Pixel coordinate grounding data

# # # #

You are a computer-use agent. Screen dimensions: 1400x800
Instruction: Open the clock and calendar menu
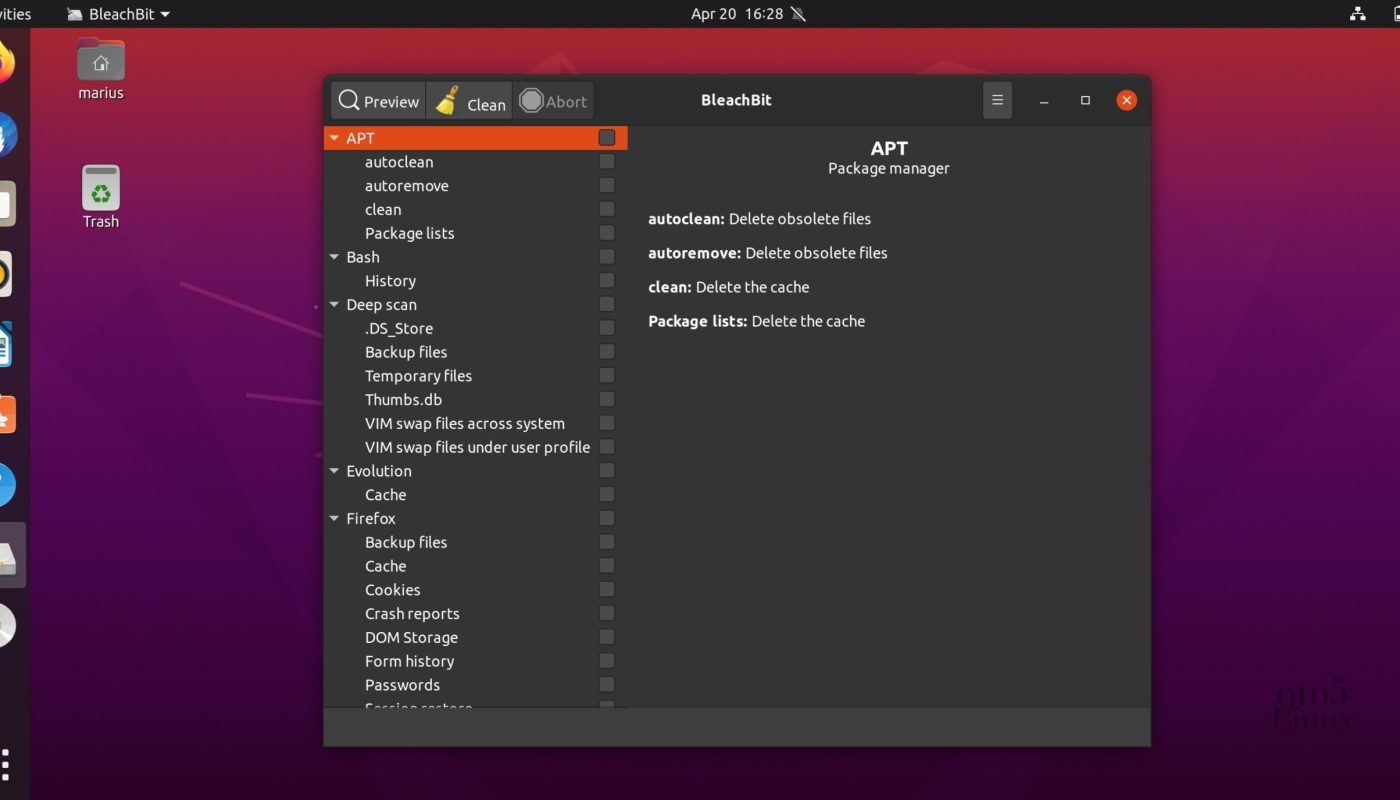(736, 14)
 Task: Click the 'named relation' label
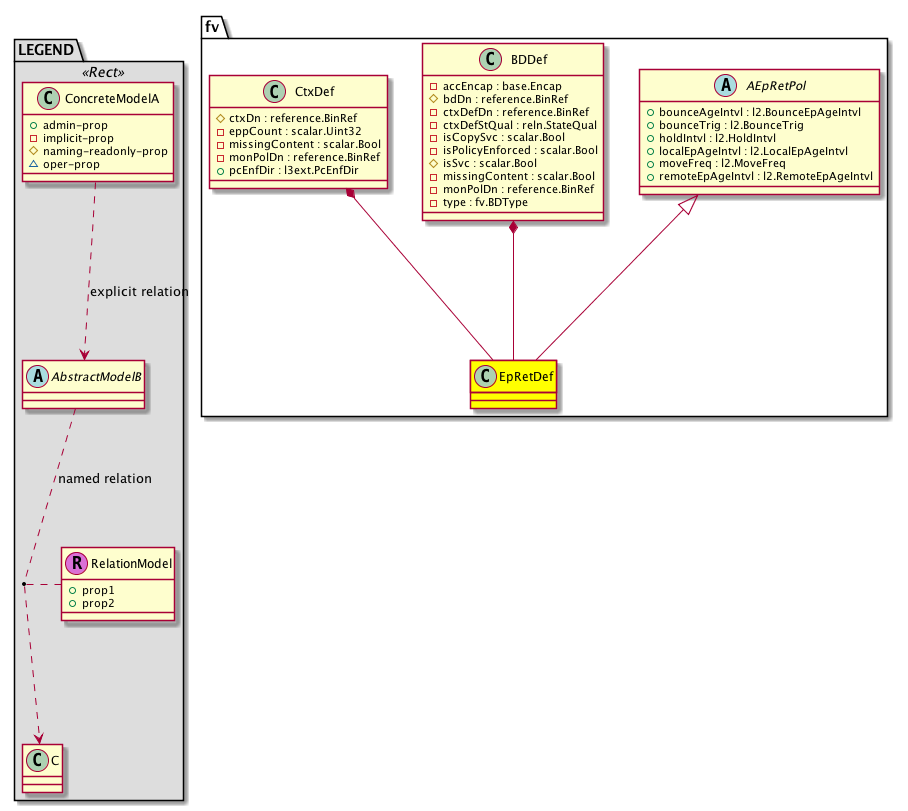click(x=105, y=479)
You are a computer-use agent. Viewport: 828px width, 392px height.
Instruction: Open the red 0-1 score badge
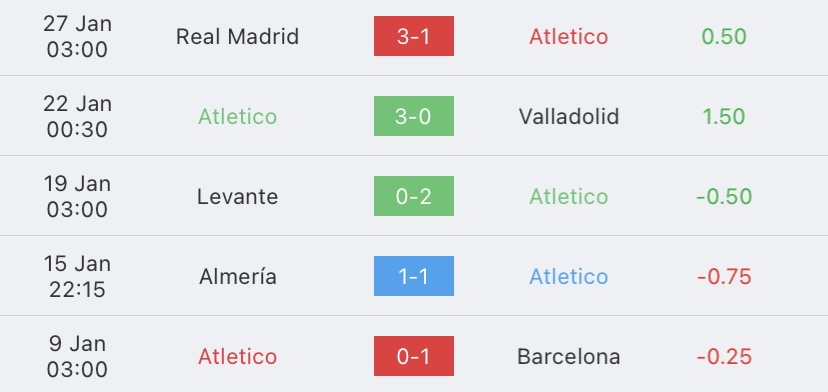tap(413, 356)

# # # #

**Problem to work on:** The result should be the full set of entries above, restated exactly and without images.

**Result for this exercise:**
You are a computer-use agent. Screen dimensions: 1400x800
Instruction: Open the clock and calendar menu
(736, 14)
 Task: Click the 'named relation' label
click(x=105, y=479)
You are a computer-use agent. Viewport: 828px width, 392px height.
Instruction: Open the red 0-1 score badge
tap(413, 356)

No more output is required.